If you cannot drop to the ground, try to sit or remain seated so you are not knocked down. If you are in a wheelchair lock your wheels. Protect your head and neck with a large book, a pillow, or your arms. The goal is to prevent injuries from falling down or from objects that might fall or be thrown at you.
For more resources for people with impaired mobility and other access and functional needs, visit the Earthquake Country Allianceexternal icon.

High-Rise Buildings

Drop, cover, and hold on. Move away from windows and outside walls. Stay in the building. The electricity may go out, and the sprinkler systems may come on. DO NOT use the elevators.

If you are trapped stay calm. Try to get someone s attention by tapping hard or metal parts of the structure. That may increase your chances of being rescued.
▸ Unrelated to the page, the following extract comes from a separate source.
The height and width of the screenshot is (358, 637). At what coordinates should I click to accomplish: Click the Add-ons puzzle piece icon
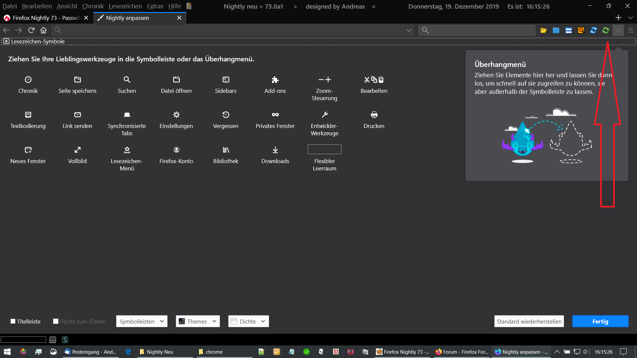(x=275, y=80)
Crowded Indoor Public Places

Drop, cover, and hold on. Do not rush for the doorways. Others will have the same idea. Move away from display shelves containing objects that may fall. If you can, take cover and grab something to shield your head and face from falling debris and glass.

Stadium or Theater

Stay at your seat and protect your head and neck with your arms, or any way possible. Do not leave until the shaking is over. Then walk out carefully watching for anything that could fall in the aftershocks.

Near the Shore

Drop, cover and hold on until the shaking stops. Estimate how long the shaking lasts. If severe shaking lasts 20 seconds or more, immediately evacuate to high ground as a tsunami might have been generated by the earthquake. Move inland 3 kilometers (2 miles) or to land that is at least 30 meters (100 feet) above sea level immediately. Don’t wait for officials to issue a warning. Walk quickly, rather than drive, to avoid traffic, debris and other hazards.

Below a Dam

Dams can fail during a major earthquake. Catastrophic failure is unlikely, but if you live downstream from a dam, you should know flood-zone information and have an evacuation plan.